[Items listed in a dataset]
○ ○ ○ ○ ○ ○ ○

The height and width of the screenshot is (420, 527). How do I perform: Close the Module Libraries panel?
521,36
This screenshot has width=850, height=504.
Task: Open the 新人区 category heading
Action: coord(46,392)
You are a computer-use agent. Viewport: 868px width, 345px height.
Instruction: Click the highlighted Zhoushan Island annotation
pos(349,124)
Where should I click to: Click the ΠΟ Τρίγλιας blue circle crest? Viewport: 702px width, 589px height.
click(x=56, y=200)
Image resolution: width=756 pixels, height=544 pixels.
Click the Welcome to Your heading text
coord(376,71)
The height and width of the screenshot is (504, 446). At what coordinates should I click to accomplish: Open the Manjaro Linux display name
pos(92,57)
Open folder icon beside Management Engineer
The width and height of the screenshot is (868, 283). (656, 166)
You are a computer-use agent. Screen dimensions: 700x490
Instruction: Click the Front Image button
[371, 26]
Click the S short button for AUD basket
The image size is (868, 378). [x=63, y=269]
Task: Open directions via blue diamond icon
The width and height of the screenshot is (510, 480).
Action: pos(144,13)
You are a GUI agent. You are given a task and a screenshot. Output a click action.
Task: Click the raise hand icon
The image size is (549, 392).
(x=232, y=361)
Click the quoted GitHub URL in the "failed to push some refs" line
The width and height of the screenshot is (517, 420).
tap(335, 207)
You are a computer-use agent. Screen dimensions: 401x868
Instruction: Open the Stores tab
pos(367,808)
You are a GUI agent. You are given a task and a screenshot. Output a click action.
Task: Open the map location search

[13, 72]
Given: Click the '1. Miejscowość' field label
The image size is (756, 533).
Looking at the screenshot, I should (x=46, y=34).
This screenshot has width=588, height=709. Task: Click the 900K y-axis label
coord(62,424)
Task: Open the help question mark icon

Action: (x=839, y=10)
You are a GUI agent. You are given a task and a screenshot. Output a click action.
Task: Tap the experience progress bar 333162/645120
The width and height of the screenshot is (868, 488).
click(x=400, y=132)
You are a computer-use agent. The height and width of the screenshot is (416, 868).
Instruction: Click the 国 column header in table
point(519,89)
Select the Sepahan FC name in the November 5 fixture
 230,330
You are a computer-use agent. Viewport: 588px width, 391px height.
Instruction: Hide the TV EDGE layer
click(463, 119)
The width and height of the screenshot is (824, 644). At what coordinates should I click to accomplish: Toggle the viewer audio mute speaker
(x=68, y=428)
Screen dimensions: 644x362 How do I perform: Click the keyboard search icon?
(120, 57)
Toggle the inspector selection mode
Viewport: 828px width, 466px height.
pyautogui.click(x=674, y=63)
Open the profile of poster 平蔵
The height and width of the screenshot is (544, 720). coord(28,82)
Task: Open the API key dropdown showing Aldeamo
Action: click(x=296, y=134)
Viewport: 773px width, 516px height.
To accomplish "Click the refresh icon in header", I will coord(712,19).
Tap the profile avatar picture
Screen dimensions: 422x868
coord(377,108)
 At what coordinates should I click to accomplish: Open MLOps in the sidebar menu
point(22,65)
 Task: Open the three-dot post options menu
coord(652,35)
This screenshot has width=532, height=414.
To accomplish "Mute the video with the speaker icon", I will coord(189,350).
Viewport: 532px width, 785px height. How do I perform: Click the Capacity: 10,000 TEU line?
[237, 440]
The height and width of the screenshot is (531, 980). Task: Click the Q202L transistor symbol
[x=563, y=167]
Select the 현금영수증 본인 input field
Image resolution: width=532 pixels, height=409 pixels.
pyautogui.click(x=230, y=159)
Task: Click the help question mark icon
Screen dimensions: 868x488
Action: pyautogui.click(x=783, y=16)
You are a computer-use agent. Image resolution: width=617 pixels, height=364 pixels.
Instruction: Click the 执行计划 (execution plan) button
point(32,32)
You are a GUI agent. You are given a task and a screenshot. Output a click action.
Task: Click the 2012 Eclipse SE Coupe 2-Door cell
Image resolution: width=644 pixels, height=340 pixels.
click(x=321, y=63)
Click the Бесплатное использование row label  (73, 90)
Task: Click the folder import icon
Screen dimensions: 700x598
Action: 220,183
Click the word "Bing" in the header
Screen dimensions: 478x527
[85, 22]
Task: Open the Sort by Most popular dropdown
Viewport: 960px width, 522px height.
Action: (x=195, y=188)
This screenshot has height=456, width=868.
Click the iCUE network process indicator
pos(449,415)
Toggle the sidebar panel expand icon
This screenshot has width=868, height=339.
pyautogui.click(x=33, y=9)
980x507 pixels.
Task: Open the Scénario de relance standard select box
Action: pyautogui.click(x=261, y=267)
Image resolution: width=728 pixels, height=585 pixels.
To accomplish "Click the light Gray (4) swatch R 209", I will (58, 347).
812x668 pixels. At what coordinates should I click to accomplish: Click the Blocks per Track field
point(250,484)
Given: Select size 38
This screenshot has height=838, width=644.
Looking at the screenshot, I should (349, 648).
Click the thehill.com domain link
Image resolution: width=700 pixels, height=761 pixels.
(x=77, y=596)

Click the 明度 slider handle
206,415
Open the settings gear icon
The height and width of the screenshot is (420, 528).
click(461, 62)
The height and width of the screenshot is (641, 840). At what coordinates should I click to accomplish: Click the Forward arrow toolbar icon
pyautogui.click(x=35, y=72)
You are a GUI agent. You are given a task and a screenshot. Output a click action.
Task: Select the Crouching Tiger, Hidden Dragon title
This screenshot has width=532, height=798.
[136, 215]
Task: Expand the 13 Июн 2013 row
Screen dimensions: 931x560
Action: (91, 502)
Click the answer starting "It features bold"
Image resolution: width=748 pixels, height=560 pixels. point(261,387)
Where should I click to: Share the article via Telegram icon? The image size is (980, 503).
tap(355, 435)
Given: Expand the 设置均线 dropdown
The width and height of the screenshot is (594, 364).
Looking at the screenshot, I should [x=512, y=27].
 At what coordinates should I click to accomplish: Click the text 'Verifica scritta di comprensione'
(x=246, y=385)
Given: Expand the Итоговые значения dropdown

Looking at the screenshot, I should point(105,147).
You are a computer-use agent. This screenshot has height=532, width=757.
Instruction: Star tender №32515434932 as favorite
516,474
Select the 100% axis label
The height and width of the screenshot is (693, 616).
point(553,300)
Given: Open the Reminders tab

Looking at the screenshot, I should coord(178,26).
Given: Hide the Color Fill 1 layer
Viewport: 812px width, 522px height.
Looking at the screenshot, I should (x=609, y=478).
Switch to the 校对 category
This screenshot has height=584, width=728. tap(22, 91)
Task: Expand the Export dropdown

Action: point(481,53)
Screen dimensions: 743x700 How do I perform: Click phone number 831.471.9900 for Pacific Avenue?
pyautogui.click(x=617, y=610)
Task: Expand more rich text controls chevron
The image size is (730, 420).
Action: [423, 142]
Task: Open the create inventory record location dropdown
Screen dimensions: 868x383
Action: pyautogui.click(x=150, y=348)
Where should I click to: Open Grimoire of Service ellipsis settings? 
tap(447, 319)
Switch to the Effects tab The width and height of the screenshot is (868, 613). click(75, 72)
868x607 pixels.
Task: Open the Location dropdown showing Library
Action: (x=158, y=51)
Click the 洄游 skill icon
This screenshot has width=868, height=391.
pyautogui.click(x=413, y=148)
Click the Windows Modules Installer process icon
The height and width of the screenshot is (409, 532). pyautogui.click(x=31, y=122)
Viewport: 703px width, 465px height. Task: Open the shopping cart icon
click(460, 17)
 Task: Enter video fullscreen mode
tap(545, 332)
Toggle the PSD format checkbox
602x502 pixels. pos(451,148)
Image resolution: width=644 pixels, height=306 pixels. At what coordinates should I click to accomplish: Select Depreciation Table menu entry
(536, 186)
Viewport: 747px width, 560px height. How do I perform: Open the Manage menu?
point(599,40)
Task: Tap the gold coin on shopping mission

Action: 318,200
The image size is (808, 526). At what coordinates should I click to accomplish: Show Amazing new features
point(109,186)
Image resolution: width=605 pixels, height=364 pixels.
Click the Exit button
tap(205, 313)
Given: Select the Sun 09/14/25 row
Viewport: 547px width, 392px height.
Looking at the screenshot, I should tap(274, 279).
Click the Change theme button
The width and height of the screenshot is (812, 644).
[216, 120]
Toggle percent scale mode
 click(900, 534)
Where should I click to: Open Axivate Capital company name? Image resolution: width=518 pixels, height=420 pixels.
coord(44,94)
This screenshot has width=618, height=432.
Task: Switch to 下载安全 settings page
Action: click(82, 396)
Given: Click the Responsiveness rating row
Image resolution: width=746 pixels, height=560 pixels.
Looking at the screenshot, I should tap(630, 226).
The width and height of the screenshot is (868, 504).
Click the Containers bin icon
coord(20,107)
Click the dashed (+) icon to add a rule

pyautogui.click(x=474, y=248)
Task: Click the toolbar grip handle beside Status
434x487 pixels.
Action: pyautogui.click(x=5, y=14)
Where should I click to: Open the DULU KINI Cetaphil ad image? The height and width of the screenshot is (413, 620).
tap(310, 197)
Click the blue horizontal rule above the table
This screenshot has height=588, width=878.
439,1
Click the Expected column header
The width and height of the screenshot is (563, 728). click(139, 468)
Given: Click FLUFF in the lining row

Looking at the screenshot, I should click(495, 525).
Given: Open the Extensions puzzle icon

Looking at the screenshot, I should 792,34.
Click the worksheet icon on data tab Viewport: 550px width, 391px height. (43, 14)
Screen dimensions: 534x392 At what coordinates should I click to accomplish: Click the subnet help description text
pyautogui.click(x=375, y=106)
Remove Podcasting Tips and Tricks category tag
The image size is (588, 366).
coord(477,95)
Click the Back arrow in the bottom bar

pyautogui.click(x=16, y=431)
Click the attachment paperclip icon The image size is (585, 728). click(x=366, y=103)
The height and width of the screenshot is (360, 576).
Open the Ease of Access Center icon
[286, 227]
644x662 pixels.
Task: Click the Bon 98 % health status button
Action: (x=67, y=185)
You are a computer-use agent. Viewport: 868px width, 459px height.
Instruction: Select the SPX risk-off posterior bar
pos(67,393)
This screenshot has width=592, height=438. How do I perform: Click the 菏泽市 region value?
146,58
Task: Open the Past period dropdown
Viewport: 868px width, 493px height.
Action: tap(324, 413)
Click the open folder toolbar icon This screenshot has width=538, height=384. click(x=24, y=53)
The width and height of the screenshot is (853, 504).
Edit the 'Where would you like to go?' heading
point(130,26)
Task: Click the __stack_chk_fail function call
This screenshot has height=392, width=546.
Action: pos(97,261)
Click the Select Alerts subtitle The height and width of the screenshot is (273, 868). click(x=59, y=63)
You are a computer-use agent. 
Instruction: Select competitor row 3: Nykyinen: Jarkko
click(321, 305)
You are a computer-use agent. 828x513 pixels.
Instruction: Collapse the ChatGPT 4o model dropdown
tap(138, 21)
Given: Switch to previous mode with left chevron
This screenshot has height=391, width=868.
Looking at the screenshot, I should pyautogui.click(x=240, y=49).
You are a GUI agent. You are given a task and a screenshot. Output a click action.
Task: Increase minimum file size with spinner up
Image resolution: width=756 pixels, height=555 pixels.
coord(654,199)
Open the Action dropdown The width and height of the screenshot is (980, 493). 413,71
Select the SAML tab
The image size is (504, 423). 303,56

○ ○ ○ ○ ○ ○ ○

> **Exercise instructions**
From the records above, copy out the line with "Given: Click the '1. Miejscowość' field label", the line with "This screenshot has width=532, height=414.", and every line between them, word for word.

> **Expected answer**
Given: Click the '1. Miejscowość' field label
The image size is (756, 533).
Looking at the screenshot, I should (x=46, y=34).
This screenshot has width=588, height=709. Task: Click the 900K y-axis label
coord(62,424)
Task: Open the help question mark icon

Action: (x=839, y=10)
You are a GUI agent. You are given a task and a screenshot. Output a click action.
Task: Tap the experience progress bar 333162/645120
The width and height of the screenshot is (868, 488).
click(x=400, y=132)
You are a computer-use agent. The height and width of the screenshot is (416, 868).
Instruction: Click the 国 column header in table
point(519,89)
Select the Sepahan FC name in the November 5 fixture
 230,330
You are a computer-use agent. Viewport: 588px width, 391px height.
Instruction: Hide the TV EDGE layer
click(463, 119)
The width and height of the screenshot is (824, 644). At what coordinates should I click to accomplish: Toggle the viewer audio mute speaker
(x=68, y=428)
Screen dimensions: 644x362 How do I perform: Click the keyboard search icon?
(120, 57)
Toggle the inspector selection mode
Viewport: 828px width, 466px height.
pyautogui.click(x=674, y=63)
Open the profile of poster 平蔵
The height and width of the screenshot is (544, 720). coord(28,82)
Task: Open the API key dropdown showing Aldeamo
Action: click(x=296, y=134)
Viewport: 773px width, 516px height.
To accomplish "Click the refresh icon in header", I will coord(712,19).
Tap the profile avatar picture
Screen dimensions: 422x868
coord(377,108)
 At what coordinates should I click to accomplish: Open MLOps in the sidebar menu
point(22,65)
 Task: Open the three-dot post options menu
coord(652,35)
This screenshot has width=532, height=414.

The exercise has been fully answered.